Slick 50 Settlement
From the Sept. 1997 issue of MOTOR magazine:
"SLICK 50 Settlement.
Three subsidiaries of Quaker State Corp. have agreed to settle Federal Trade Commission
charges that ads for Quaker State's Slick 50 engine treatment were false and
unsubstantiated. According to the settlement, the companies will be barred from making
certain claims and be required to have substantiation for claims about the products.
Additionally, the settlement will preserve the Commission's option to seek consumer
redress if class action suits currently being litigated against Quaker State and its
subsidiaries result in less than $10 million in consumer compensation.
In July 1996, the FTC issued a complaint against four Quaker State subsidiaries. (Those
subsidiaries are now defunct, and have been succeeded in interest by the three
subsidiaries named in the settlement.) The FTC's 1996 complaint charged that ads for Slick
50 claiming improved engine performance and reduced engine wear were deceptive and lacked
substantiation.
The agreement to settle the FTC charges bars any claims that 1. engines lack protection
from wear at startup unless they have been treated with
Slick 50 or a similar PTFE product; 2. engines commonly experience premature wear unless
they are treated with Slick 50 or a similar product;
and 3. Slick 50 or a similar product coats engine parts with a layer of PTFE.
In addition, the agreement will prohibit misrepresentations that Slick 50 or any engine
lubricant meets the standards of any organization andmisrepresentation about tests or
studies.
The settlement also prohibits the three subsidiaries from making any claims about the
performance, benefits, efficacy, attributes or use of engine lubricants unless they
possess and rely on competent and reliable evidence to substantiate the claims.
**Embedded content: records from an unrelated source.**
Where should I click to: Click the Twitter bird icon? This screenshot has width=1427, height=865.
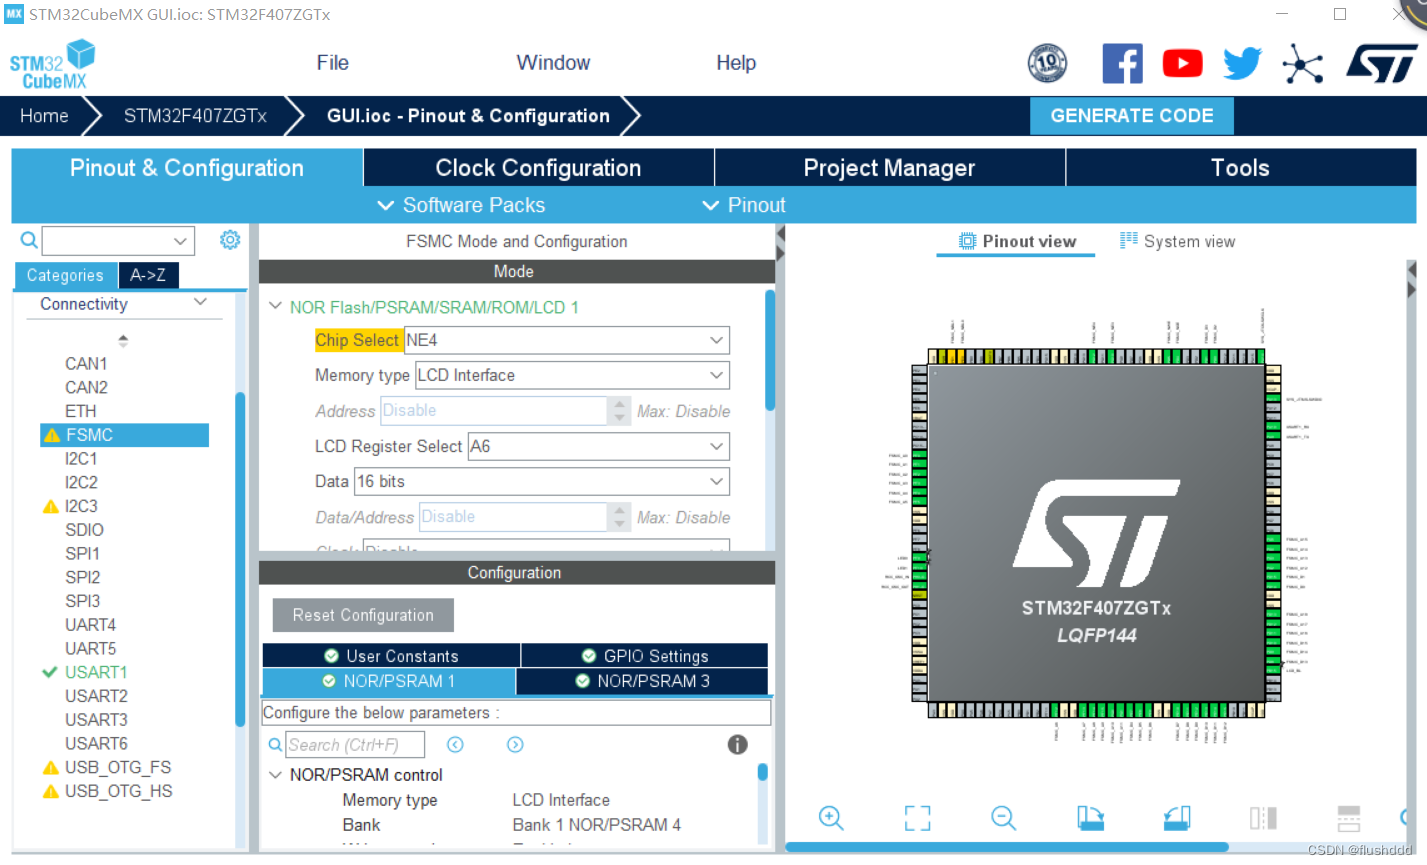pos(1242,63)
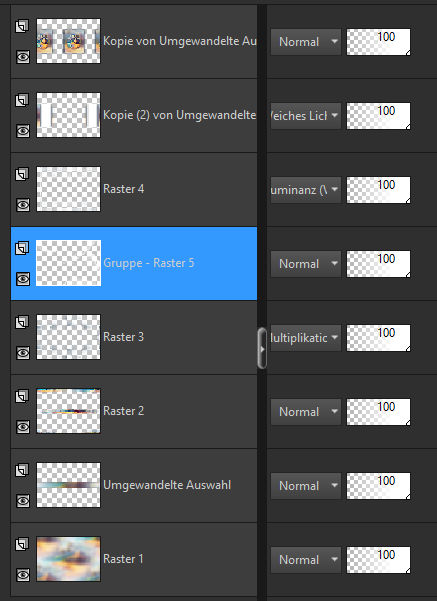
Task: Click the layer type icon of Raster 1
Action: [22, 544]
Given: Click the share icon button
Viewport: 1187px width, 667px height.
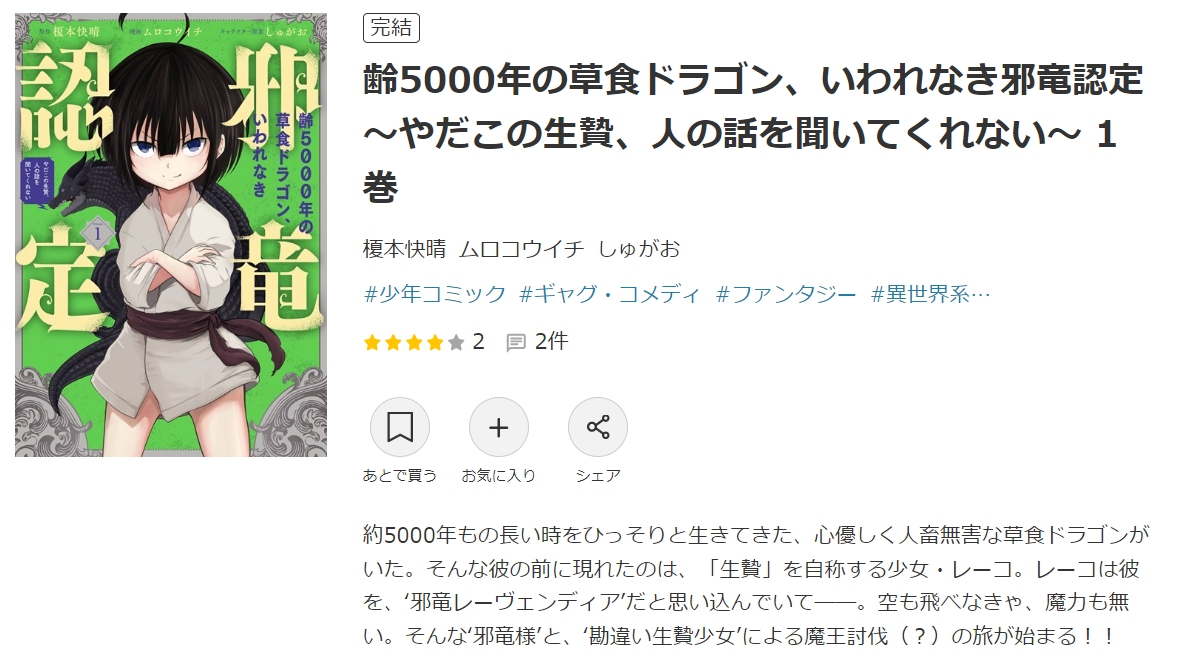Looking at the screenshot, I should (598, 427).
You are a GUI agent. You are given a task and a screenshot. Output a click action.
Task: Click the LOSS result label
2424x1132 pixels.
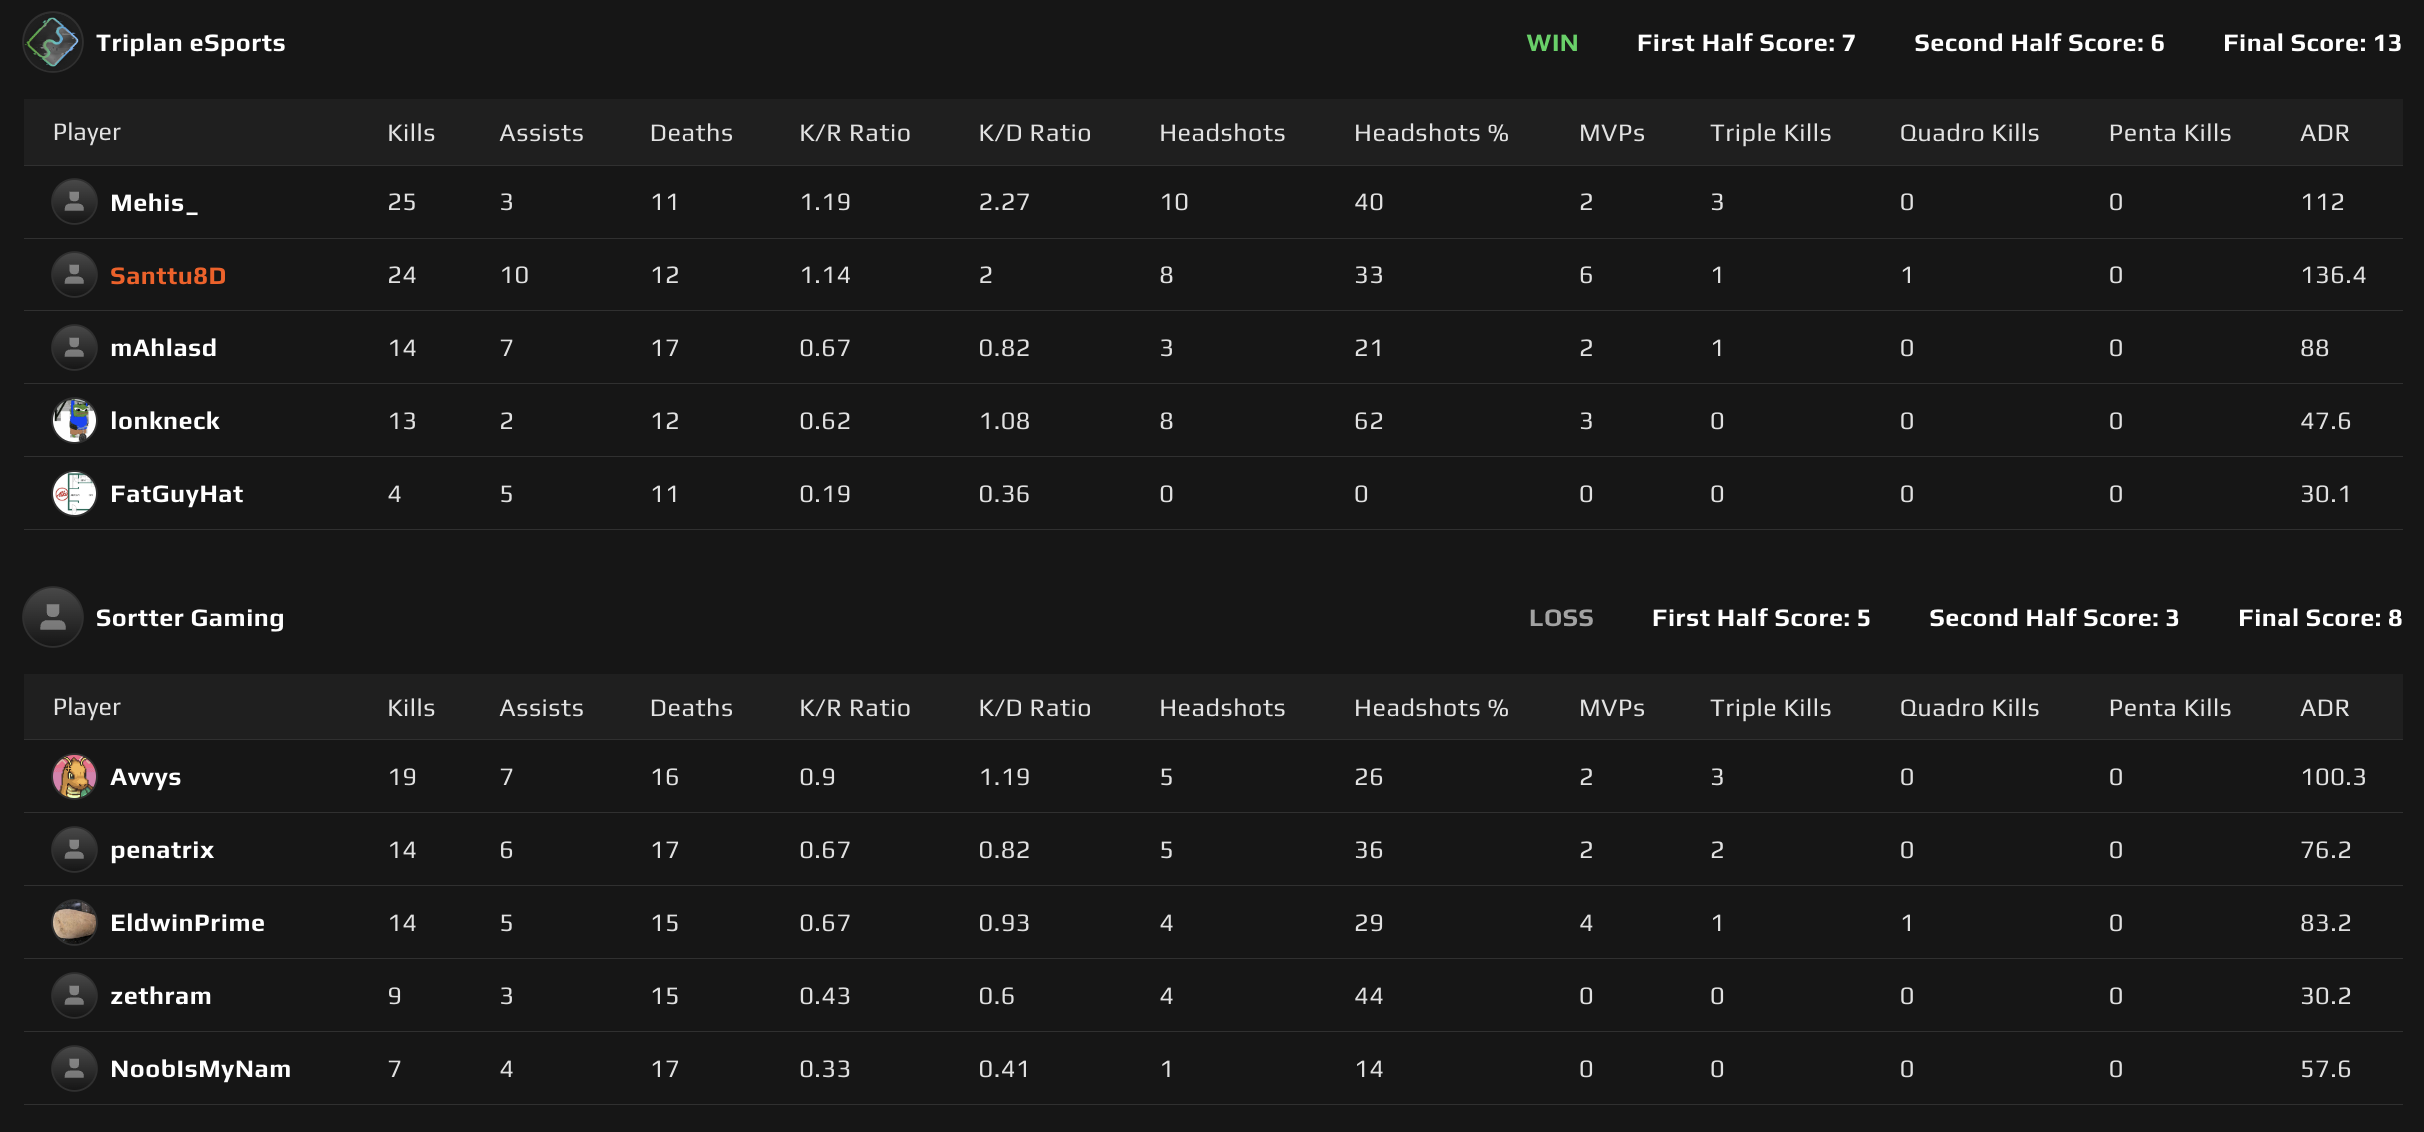click(1561, 617)
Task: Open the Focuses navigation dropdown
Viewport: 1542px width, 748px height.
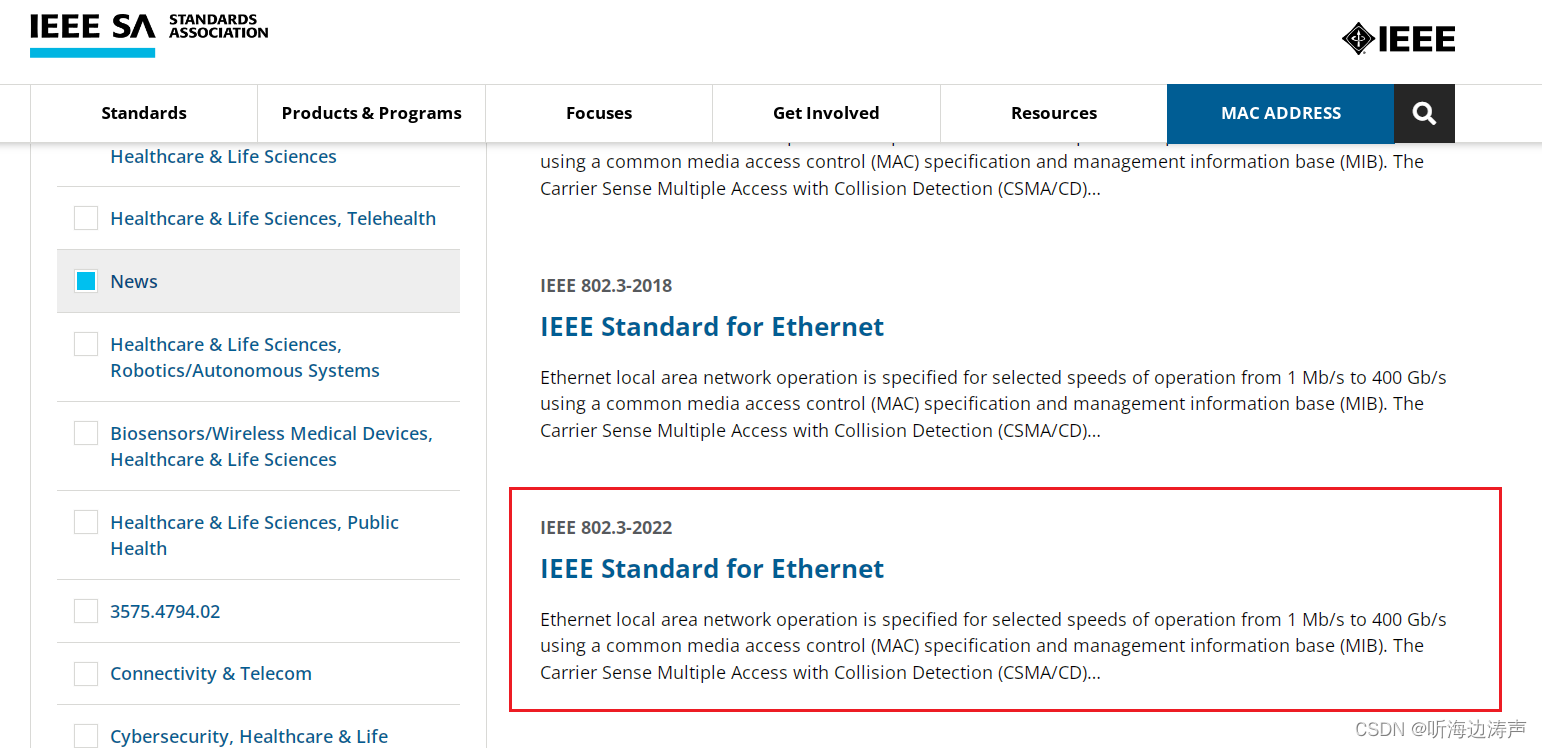Action: [598, 113]
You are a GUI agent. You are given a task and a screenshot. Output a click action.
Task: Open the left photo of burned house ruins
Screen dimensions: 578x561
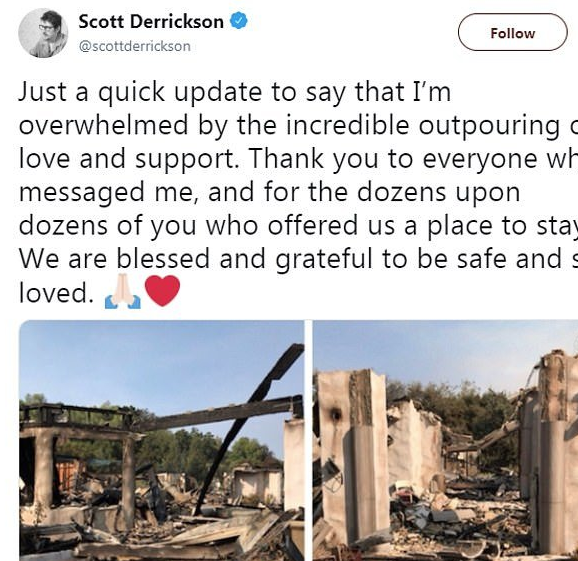(162, 440)
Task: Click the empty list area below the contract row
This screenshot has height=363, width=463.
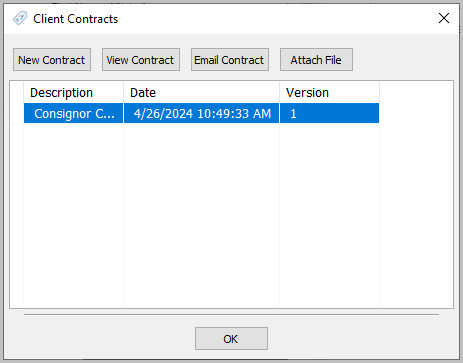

And
finally, it holds open the option that the FTC may seek consumer redress. If the private
class action suits against Slick 50 currently under litigation do not result in at least
$10 million in redress to consumers, the agency reserves its right to file its
own federal district court action for consumer redress. The FTC has also reserved its
right to seek to intervene in any class action suit to oppose
a settlement it believes is not in the public interest."